- Born: 7 December 1906 Peterborough, Ontario
- Died: 13 July 1980 (aged 73) Hawkesbury, Ontario
- Education: University of Toronto (B.A., 1928) Osgoode Hall (LL.B., 1931)
- Spouse: Sheila Gordon Ramsay ​ ​(m. 1934)​

= Robert MacLaren Fowler =

Canadian lawyer (1906–1980)

Robert MacLaren Fowler (7 December 1906 – 13 July 1980) was a Canadian lawyer, best remember for chairing the Royal Commission on Broadcasting of 1955–57, whose conclusions, though not adopted at the time, eventually led to the creation of the Canadian Radio-Television Commission.

== Biography ==
Born in Peterborough, Ontario, Fowler was educated at the University of Toronto and Osgoode Hall, before practising law in Toronto. He served on the staff of the Rowell–Sirois Commission. During the Second World War, Fowler was Secretary of the Wartime Prices and Trade Board from 1942 to 1945, when he resigned to become President of the Canadian Pulp and Paper Association, a post he would hold until 1976.
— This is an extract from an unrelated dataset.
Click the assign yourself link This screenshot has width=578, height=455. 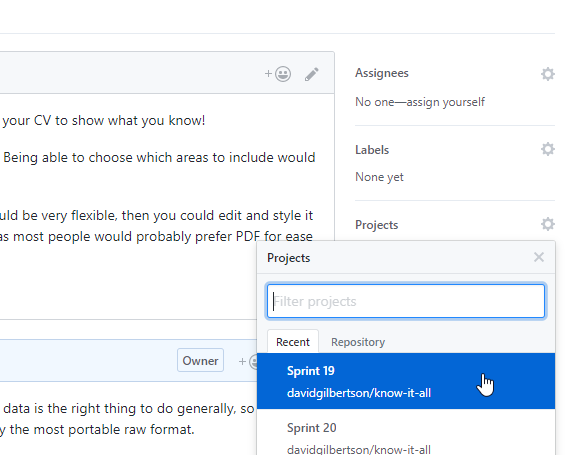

A Liberal supporter, he was appointed to chair the Royal Commission on Broadcasting in 1955. In 1957, the Commission recommended the creation of a national regulator for all broadcasting, public and private. The recommendation was rejected by John Diefenbaker's government.

He was among the first group of appointees to the Order of Canada in 1967, receiving the Medal of Service (later exchanged for that of an Officer of the Order of Canada).